··· Records to process ···

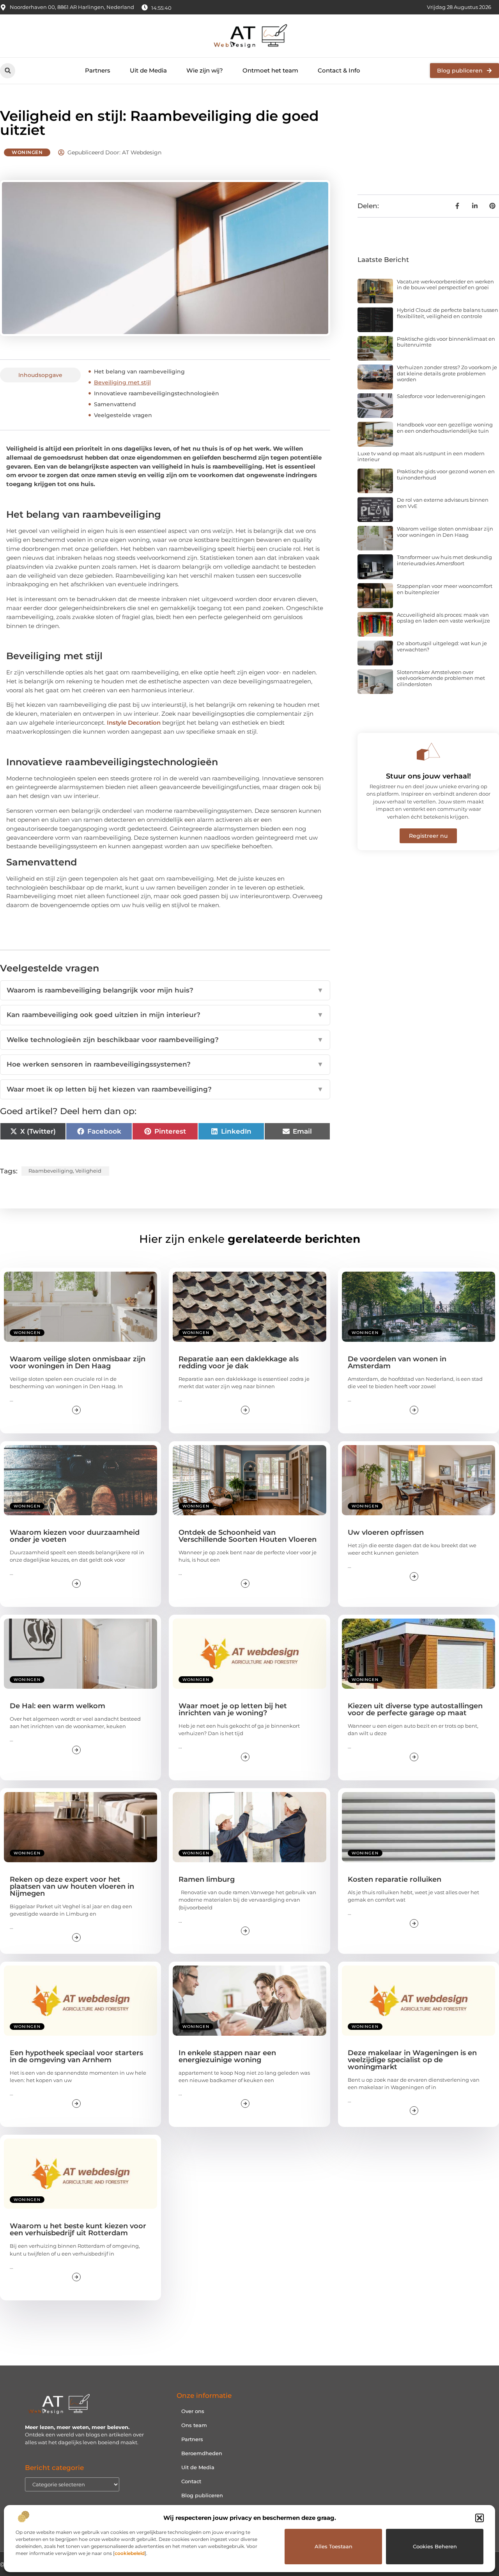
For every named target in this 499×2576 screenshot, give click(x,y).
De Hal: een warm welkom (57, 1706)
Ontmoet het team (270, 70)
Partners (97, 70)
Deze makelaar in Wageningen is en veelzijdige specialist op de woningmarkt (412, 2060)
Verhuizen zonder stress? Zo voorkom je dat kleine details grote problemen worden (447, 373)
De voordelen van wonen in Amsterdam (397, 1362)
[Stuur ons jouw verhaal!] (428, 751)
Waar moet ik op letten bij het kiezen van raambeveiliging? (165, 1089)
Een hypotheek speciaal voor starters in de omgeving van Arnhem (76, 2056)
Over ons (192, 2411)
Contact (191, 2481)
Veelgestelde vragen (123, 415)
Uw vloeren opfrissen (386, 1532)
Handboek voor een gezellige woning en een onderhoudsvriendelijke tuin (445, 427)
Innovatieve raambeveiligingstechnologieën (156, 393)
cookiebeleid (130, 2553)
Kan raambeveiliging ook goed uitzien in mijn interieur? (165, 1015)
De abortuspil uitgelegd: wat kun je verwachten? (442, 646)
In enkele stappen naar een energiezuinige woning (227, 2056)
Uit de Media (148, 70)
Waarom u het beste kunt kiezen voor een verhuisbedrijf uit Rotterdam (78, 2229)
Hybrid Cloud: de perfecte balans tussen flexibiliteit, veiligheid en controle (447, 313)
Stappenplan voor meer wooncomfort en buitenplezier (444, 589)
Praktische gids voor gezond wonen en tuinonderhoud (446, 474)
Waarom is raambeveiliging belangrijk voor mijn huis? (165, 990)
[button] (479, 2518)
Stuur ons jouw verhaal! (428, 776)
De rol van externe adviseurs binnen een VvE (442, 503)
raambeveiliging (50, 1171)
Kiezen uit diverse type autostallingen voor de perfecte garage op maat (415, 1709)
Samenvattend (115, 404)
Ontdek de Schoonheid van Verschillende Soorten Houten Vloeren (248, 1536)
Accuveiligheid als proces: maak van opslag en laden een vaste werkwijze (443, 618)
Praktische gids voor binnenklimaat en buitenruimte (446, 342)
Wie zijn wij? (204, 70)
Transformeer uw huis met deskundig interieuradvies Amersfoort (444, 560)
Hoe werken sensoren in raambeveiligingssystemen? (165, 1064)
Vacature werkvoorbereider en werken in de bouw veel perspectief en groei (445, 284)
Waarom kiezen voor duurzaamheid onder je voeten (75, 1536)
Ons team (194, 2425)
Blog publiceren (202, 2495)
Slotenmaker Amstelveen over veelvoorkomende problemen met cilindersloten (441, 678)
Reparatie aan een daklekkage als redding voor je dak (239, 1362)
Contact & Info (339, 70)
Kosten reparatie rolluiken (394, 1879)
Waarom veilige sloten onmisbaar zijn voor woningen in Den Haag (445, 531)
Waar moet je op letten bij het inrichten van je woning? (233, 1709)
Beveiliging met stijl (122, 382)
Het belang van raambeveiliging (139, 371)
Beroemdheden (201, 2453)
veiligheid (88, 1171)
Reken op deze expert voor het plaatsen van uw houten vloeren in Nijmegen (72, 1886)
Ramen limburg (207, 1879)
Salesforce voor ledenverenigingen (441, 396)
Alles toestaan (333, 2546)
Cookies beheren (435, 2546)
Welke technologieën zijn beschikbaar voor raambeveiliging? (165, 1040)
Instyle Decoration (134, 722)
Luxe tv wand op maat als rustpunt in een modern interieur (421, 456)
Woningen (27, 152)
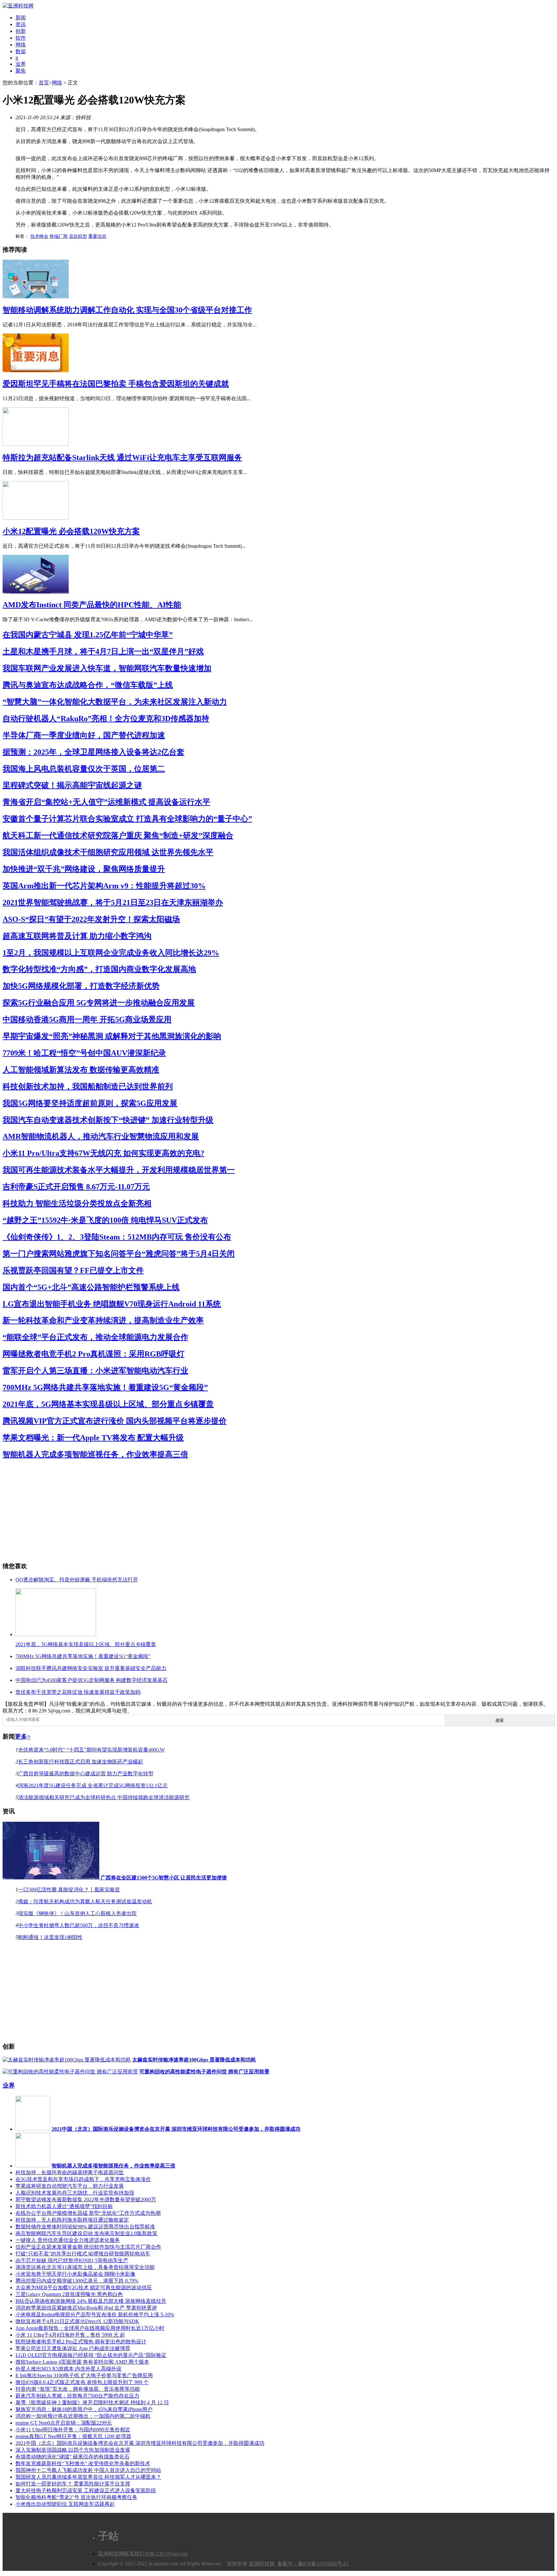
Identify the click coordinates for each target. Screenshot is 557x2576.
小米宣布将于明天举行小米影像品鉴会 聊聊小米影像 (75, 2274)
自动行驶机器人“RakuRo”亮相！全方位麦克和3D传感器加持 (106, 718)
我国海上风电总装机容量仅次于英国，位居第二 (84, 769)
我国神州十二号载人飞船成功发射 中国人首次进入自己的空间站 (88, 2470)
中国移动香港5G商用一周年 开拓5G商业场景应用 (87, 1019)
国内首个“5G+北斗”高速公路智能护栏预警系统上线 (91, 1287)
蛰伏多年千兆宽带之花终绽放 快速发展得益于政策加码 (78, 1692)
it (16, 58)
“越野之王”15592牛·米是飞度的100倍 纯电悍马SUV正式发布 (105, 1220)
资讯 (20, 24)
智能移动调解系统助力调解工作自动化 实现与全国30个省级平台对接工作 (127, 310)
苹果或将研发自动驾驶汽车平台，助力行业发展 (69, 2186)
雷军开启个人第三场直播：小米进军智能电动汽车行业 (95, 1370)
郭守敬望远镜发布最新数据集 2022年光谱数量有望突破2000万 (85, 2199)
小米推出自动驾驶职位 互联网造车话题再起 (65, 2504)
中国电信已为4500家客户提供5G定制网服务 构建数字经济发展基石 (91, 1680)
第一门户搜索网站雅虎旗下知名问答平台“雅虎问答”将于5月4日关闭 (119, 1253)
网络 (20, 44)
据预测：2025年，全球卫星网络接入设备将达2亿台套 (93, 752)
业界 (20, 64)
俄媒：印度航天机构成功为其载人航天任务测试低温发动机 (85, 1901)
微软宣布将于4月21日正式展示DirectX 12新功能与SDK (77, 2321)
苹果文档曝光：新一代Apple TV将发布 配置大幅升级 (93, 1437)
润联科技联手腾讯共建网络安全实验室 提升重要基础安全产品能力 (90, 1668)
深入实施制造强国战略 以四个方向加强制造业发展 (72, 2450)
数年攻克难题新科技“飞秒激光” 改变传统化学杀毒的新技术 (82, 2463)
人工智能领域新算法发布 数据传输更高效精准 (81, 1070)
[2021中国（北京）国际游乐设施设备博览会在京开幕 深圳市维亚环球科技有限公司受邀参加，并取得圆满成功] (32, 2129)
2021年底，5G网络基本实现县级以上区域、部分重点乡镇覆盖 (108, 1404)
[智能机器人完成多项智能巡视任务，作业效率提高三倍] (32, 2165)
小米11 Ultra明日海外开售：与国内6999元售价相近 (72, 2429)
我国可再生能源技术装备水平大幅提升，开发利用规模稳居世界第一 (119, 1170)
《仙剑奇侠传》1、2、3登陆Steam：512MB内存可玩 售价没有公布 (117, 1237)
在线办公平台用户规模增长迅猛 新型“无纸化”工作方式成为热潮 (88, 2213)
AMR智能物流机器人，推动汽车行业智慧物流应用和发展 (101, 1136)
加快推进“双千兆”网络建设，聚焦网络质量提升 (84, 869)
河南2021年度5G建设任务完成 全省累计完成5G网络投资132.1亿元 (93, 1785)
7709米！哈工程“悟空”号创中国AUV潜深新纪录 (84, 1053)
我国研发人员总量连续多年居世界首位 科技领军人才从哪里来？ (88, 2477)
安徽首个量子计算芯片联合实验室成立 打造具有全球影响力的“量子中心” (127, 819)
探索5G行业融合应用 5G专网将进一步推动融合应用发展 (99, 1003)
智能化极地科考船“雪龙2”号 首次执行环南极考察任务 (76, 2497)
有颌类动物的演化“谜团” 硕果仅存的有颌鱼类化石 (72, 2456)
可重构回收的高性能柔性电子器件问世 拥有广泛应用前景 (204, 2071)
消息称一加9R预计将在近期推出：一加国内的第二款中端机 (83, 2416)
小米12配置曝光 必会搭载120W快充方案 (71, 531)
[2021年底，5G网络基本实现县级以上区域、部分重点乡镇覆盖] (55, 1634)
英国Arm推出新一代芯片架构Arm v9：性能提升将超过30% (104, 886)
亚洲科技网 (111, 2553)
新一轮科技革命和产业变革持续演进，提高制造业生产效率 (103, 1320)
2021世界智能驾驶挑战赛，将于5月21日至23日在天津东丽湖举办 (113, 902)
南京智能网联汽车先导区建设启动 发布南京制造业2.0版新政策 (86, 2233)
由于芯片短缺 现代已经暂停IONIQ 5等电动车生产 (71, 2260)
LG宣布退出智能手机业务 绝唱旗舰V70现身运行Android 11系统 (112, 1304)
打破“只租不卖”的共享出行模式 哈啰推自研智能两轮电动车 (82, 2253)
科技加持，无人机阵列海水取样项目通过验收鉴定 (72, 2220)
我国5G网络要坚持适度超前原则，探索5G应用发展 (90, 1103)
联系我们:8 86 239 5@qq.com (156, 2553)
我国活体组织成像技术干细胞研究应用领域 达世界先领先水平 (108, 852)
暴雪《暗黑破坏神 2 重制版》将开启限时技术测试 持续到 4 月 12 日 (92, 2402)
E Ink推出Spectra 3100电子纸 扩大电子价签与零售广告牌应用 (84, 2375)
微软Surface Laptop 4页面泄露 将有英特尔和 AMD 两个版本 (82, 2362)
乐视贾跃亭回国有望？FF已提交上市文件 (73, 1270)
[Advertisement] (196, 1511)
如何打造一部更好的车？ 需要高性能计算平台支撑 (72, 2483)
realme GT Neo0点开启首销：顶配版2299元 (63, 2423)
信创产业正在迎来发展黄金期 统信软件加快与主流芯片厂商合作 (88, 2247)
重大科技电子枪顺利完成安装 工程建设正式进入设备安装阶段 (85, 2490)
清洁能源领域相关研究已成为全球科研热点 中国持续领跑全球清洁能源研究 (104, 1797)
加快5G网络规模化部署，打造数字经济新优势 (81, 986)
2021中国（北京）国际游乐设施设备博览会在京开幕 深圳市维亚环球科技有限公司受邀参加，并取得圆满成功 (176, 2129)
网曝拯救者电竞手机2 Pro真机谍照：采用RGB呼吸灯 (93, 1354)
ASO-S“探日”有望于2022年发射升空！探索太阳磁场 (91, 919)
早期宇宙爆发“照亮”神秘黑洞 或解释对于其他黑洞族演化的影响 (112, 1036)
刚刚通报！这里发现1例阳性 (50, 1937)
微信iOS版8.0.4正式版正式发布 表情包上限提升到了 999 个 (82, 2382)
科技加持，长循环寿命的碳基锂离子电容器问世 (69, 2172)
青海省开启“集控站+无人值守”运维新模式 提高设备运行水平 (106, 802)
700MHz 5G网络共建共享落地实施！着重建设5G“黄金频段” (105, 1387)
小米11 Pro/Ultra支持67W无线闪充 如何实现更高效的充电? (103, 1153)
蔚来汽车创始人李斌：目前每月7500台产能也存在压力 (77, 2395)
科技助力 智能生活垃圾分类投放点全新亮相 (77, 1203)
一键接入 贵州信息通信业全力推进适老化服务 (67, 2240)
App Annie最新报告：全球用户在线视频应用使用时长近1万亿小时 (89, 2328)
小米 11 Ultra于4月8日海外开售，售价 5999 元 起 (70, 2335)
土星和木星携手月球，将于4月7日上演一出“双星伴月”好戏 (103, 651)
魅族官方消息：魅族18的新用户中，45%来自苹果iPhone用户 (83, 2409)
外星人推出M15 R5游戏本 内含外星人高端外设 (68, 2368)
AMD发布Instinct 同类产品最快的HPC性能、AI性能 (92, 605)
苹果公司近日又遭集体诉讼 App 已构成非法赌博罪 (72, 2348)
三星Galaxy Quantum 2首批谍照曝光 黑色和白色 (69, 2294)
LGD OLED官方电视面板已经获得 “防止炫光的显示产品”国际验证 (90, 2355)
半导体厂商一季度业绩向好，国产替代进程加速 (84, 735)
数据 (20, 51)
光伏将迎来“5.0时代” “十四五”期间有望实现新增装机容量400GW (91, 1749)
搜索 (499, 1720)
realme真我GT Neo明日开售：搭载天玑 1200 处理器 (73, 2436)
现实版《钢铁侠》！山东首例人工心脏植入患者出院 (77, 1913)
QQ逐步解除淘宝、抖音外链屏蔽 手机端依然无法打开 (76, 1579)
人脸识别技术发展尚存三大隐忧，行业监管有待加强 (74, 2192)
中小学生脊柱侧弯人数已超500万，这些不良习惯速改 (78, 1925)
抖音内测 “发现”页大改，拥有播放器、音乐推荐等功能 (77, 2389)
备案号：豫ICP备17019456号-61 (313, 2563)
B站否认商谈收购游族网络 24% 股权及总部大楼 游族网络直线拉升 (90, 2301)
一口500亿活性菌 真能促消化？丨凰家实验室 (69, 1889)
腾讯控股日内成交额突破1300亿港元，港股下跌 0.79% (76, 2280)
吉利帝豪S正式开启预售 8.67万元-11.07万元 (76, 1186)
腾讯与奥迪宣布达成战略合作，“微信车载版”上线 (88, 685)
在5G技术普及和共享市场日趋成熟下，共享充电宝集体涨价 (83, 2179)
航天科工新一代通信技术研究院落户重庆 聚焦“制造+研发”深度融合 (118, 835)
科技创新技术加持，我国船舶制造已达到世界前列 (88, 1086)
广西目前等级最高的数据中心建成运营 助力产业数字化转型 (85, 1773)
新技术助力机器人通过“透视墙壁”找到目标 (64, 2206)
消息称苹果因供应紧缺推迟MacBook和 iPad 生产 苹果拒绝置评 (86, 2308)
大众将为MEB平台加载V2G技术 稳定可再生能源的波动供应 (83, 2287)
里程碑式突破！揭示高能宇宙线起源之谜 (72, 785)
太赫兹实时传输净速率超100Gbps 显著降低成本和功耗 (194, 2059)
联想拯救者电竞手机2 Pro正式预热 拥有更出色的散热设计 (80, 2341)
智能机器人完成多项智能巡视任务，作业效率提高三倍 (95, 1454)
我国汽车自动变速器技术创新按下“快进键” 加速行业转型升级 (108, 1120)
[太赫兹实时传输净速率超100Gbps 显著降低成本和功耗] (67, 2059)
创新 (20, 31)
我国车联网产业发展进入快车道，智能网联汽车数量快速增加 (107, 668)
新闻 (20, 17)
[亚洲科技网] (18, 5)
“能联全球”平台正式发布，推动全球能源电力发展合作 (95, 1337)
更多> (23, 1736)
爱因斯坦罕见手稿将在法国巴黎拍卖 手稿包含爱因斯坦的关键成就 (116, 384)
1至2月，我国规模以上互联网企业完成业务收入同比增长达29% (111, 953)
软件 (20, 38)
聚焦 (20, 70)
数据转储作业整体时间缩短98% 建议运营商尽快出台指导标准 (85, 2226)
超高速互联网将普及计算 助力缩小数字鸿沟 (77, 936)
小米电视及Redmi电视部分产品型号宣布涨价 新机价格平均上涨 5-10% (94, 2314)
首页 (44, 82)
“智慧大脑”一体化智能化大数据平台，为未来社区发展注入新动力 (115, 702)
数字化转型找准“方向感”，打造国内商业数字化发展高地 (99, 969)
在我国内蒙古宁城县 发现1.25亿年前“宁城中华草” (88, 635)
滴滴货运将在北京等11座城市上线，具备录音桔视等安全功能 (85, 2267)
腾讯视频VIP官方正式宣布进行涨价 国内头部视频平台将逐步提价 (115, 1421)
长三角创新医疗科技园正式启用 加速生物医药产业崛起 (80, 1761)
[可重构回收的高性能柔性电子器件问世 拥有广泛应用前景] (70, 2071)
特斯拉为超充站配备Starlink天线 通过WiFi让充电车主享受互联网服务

···

▶ **How to complete this task**
Taking the entries above, write out exactly the lines starting with the line containing "小米推出自动驾驶职位 互联网造车话题再起 (65, 2504)" and going on through the line containing "微软宣布将于4月21日正式展示DirectX 12新功能与SDK (77, 2321)", both included, and nothing else.

▶ **Your solution**
小米推出自动驾驶职位 互联网造车话题再起 (65, 2504)
中国电信已为4500家客户提供5G定制网服务 构建数字经济发展基石 (91, 1680)
第一门户搜索网站雅虎旗下知名问答平台“雅虎问答”将于5月4日关闭 (119, 1253)
网络 (20, 44)
据预测：2025年，全球卫星网络接入设备将达2亿台套 (93, 752)
业界 (20, 64)
俄媒：印度航天机构成功为其载人航天任务测试低温发动机 (85, 1901)
微软宣布将于4月21日正式展示DirectX 12新功能与SDK (77, 2321)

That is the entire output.